Without government input now, we will have lost the vital circular economics for plastics production in Australia.

The importation of plastics from countries with lesser environmental and safety standards will further result in increased cost, transport and carbon emissions.

When property is more valued than manufacturing

Plastics News covered the closure of Qenos as a uniquely Australian issue.

Journalist Kate Tilley reported the story of the country’s only ethylene maker — and a major polyethylene producer — shutting down because its industrial properties are valued more highly than the materials it produced.

Australia now needs to be in step with our other major trading partners, to develop a government led consortium approach to maintain plastic production and develop a circular plastics recycling industry in Australia.

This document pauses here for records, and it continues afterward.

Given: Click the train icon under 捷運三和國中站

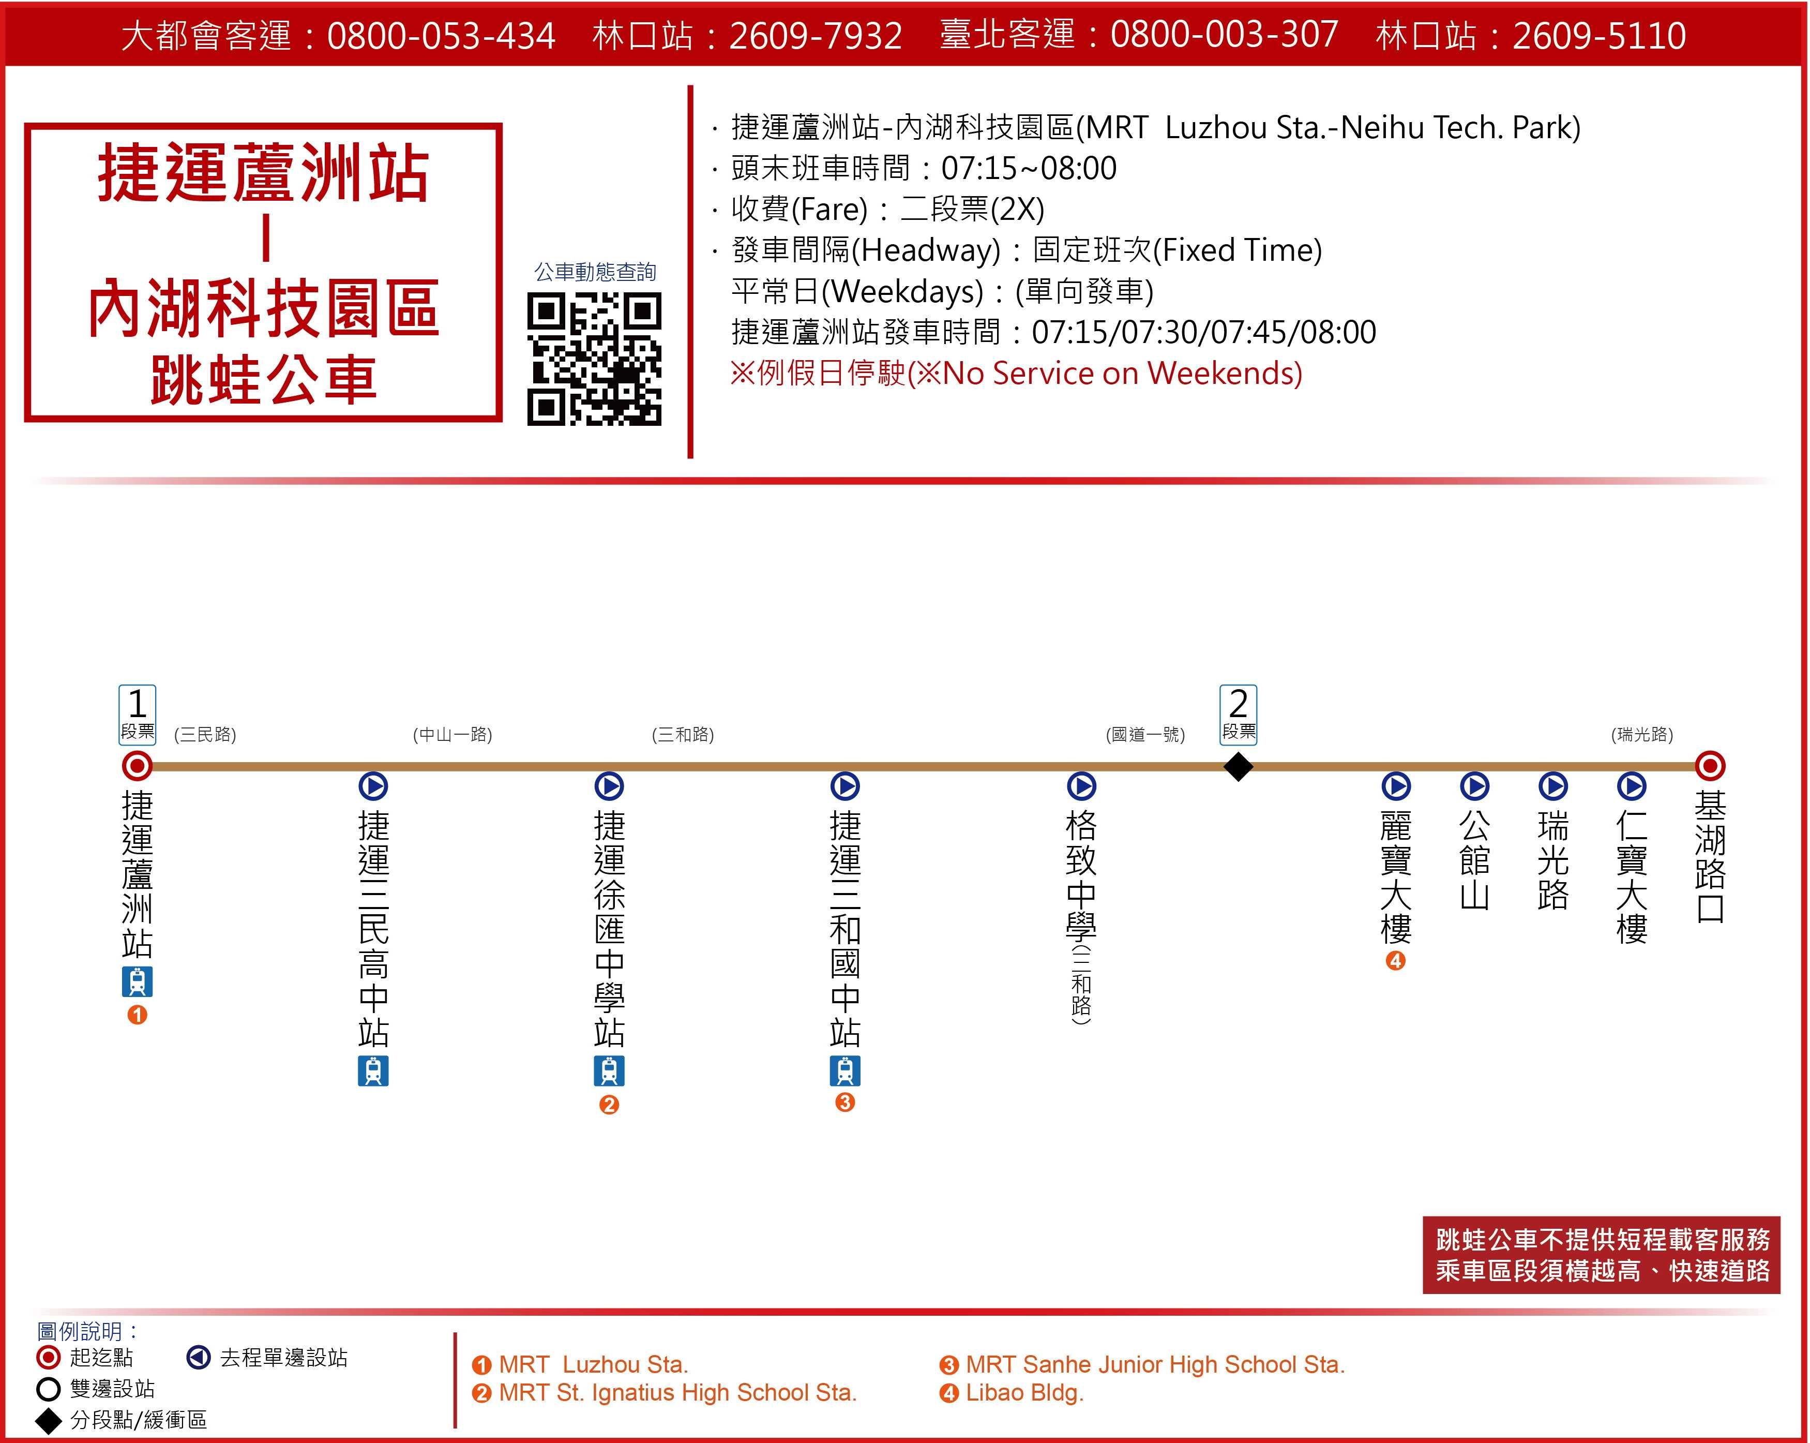Looking at the screenshot, I should pyautogui.click(x=845, y=1071).
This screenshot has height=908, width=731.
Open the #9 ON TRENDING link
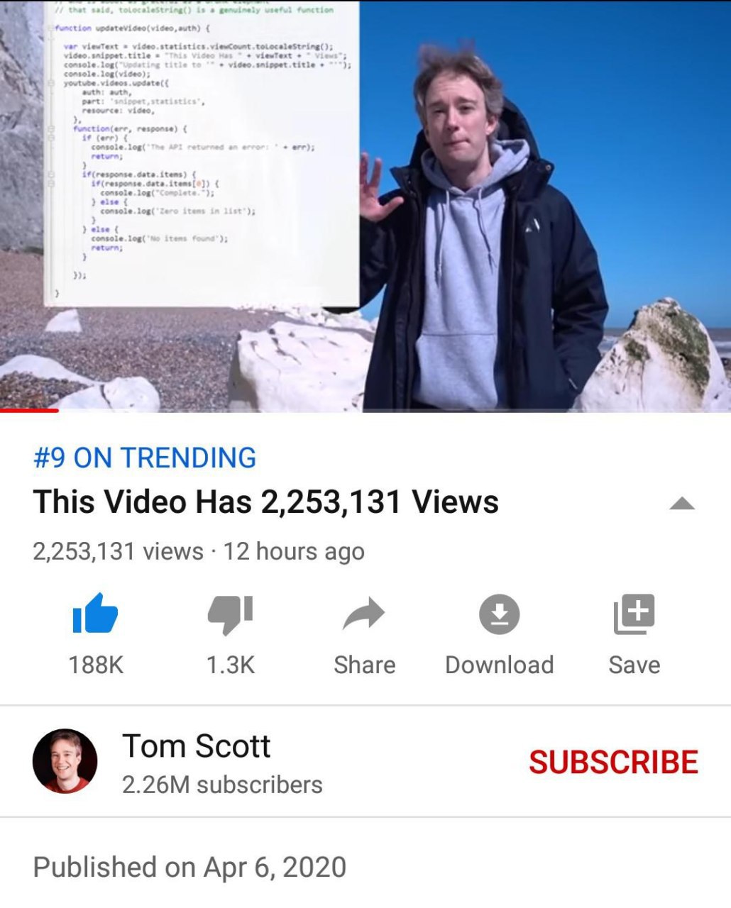(x=145, y=458)

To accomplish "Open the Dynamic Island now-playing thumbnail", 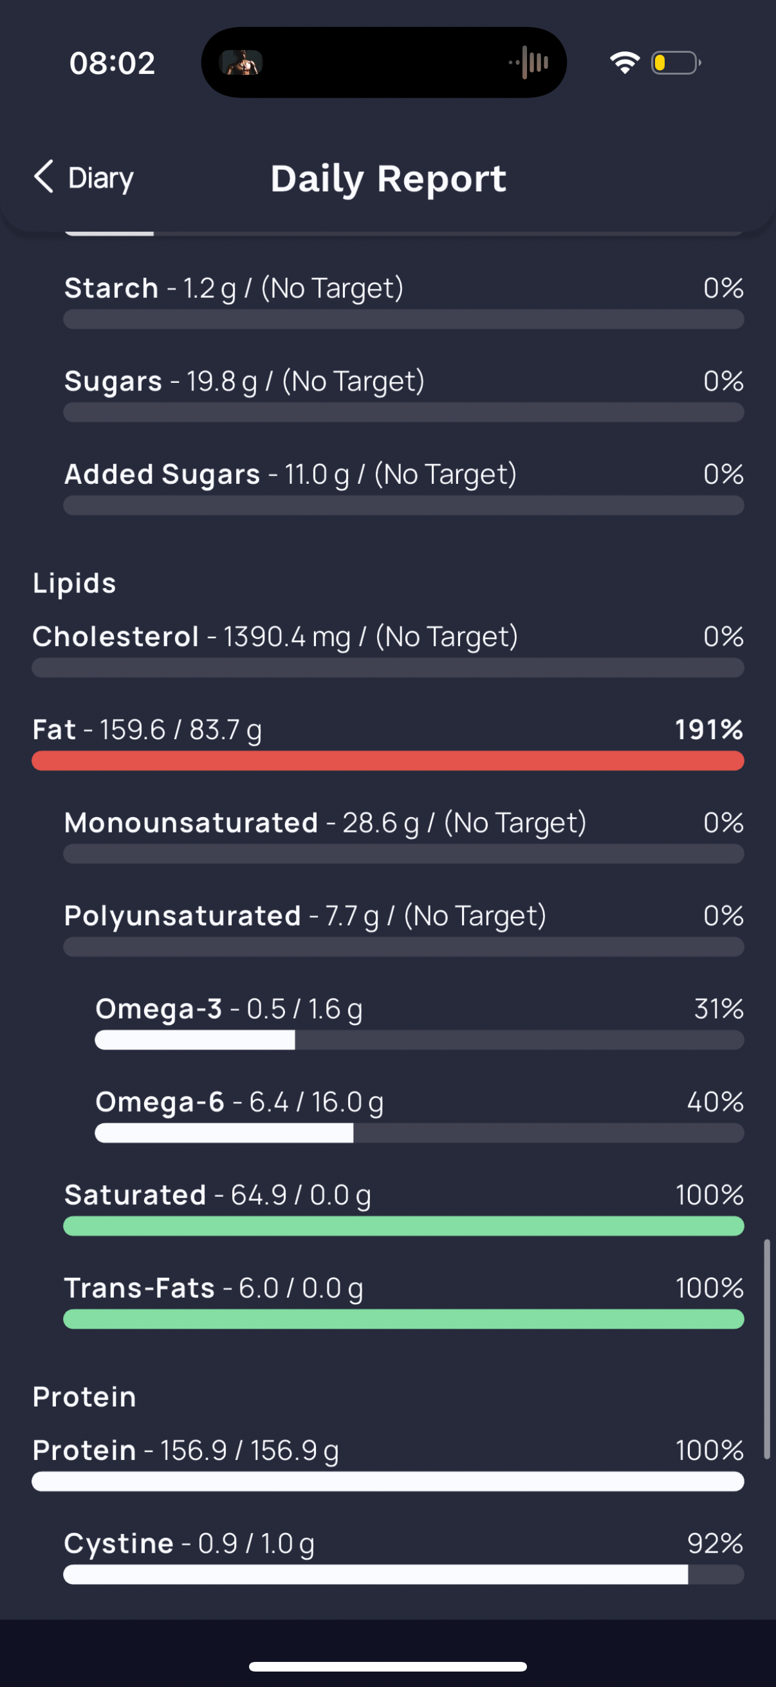I will (242, 63).
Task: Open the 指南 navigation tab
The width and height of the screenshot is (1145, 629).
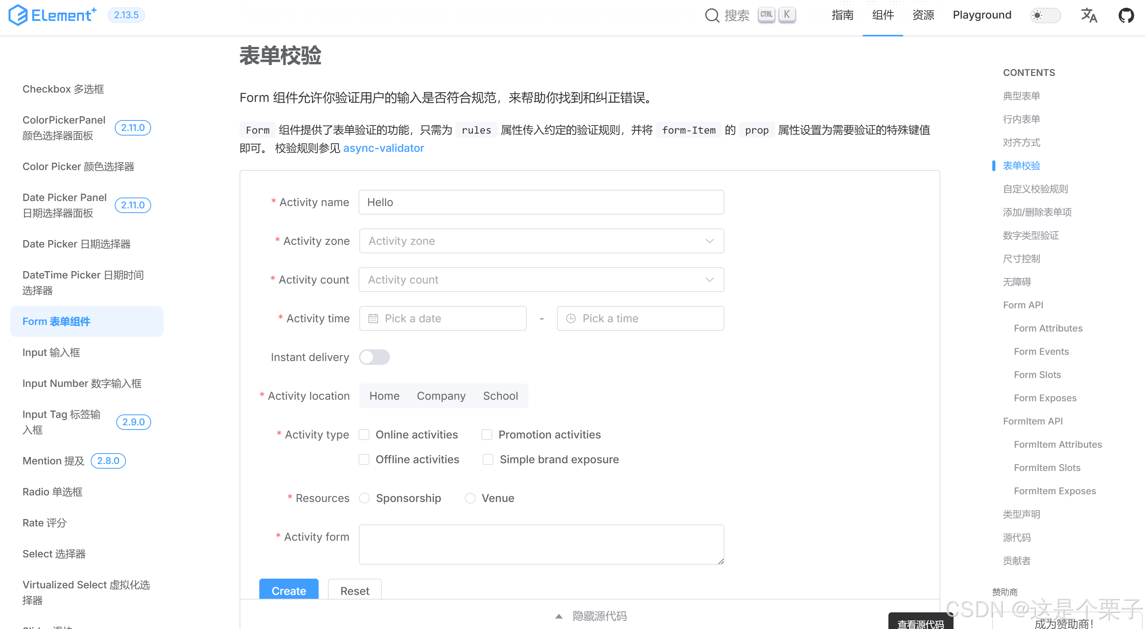Action: (842, 15)
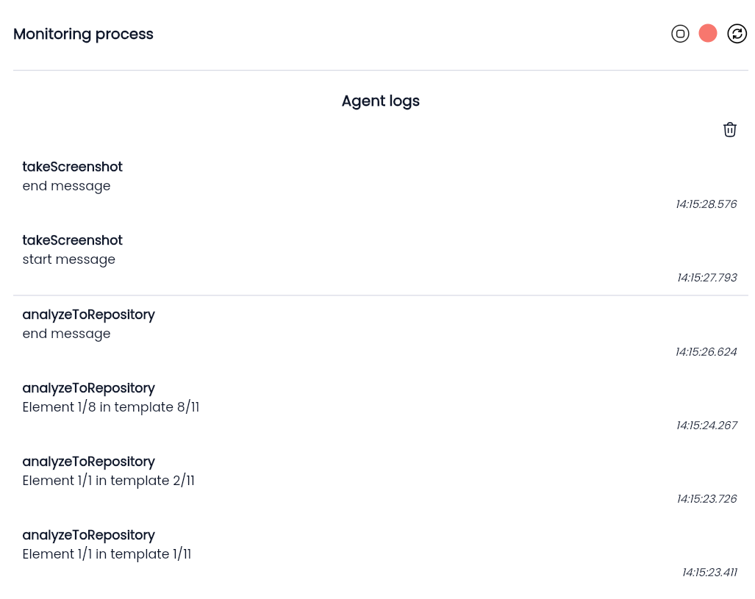Select Element 1/8 in template 8/11 log
Viewport: 755px width, 599px height.
pos(380,406)
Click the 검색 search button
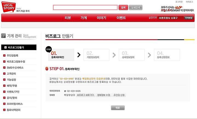The height and width of the screenshot is (119, 197). pyautogui.click(x=123, y=8)
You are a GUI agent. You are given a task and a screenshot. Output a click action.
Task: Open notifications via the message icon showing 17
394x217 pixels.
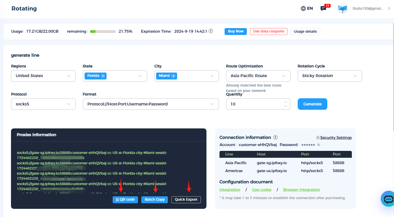(x=323, y=9)
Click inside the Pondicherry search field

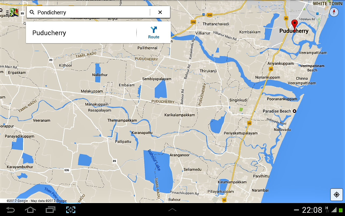click(x=92, y=12)
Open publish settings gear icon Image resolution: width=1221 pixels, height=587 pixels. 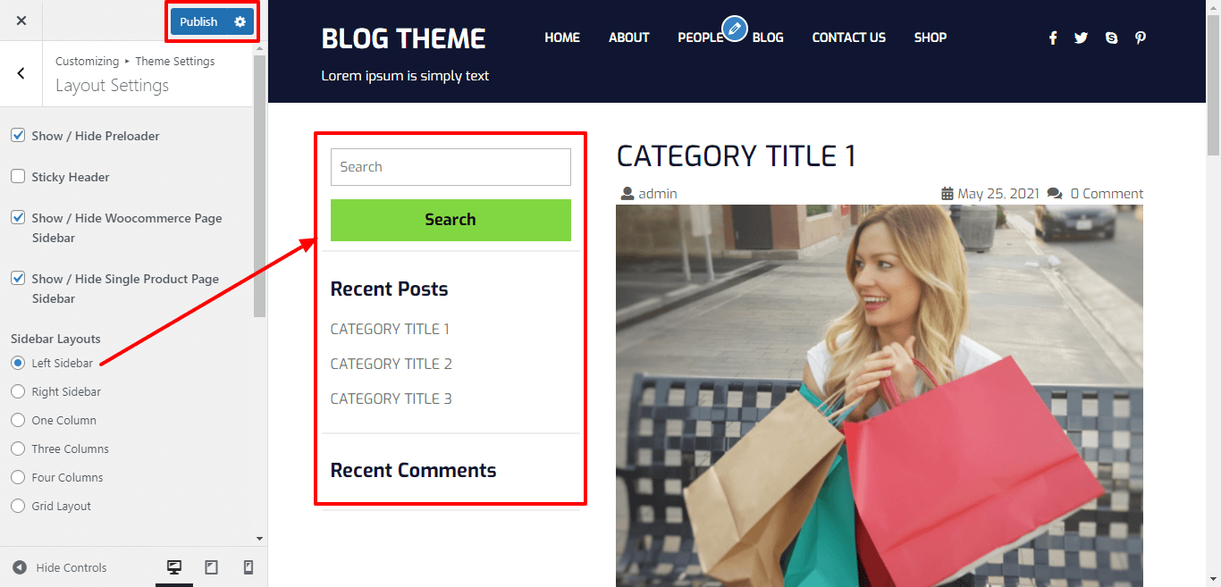(x=240, y=21)
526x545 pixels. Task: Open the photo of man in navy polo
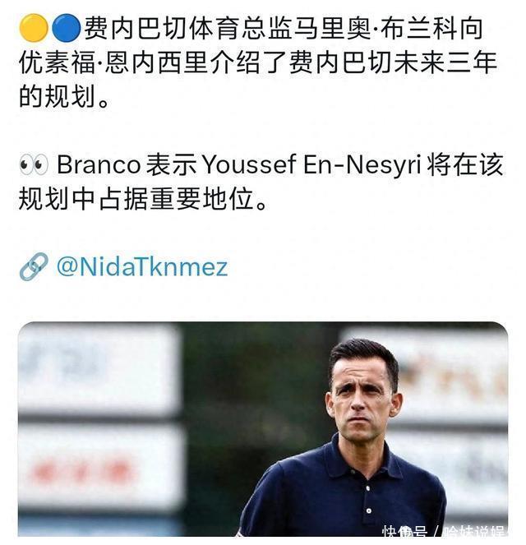263,429
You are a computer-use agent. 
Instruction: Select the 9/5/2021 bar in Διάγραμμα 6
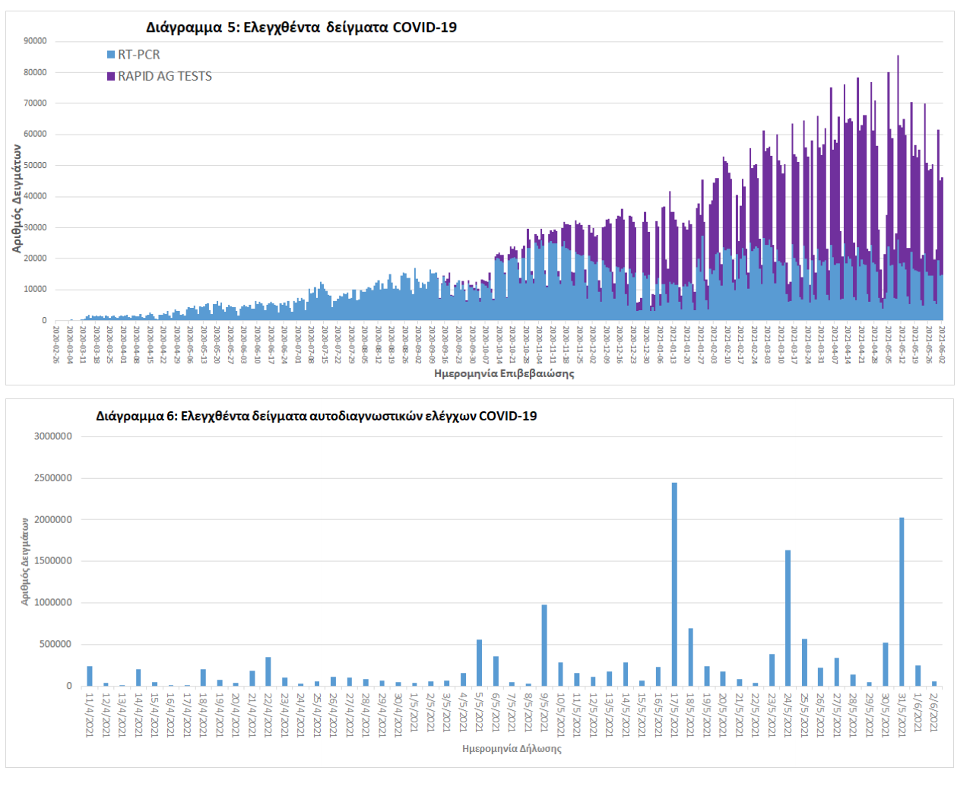click(x=544, y=645)
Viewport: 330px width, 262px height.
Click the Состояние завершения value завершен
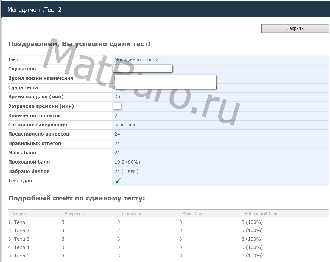point(125,125)
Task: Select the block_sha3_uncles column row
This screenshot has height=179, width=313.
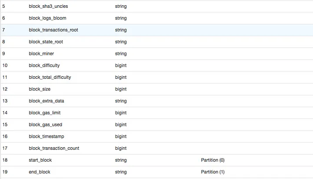Action: click(x=157, y=6)
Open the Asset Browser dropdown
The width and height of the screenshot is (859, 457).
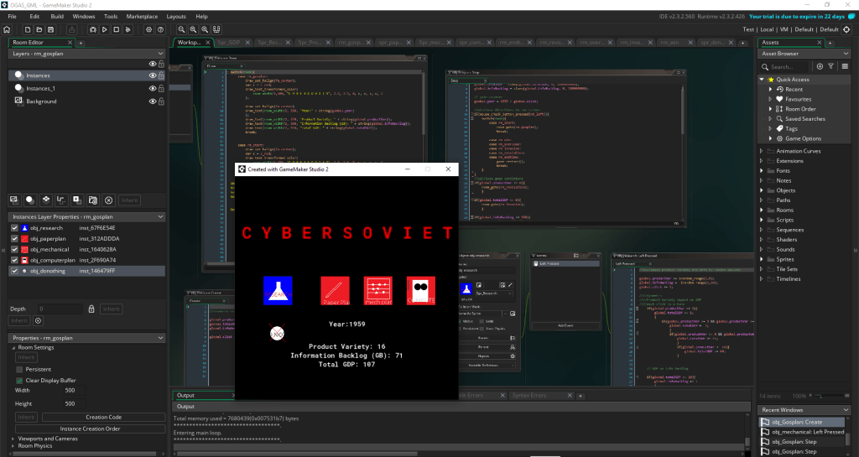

Time to revitalise and facilitate a new plastics industry in Australia utilising the National Reconstruction Fund.

Dr Shane West has been a director of Environmental Sciences Australia Pty Ltd for over 30 years. He has worked on major projects such as, the Sydney Olympics and was Head of the Unitec Applied Technology Institute, New Zealand. He was the ACT Government Professorial Chair of Building and Construction Management and Manager of the Sustainability Office at the Australian National University.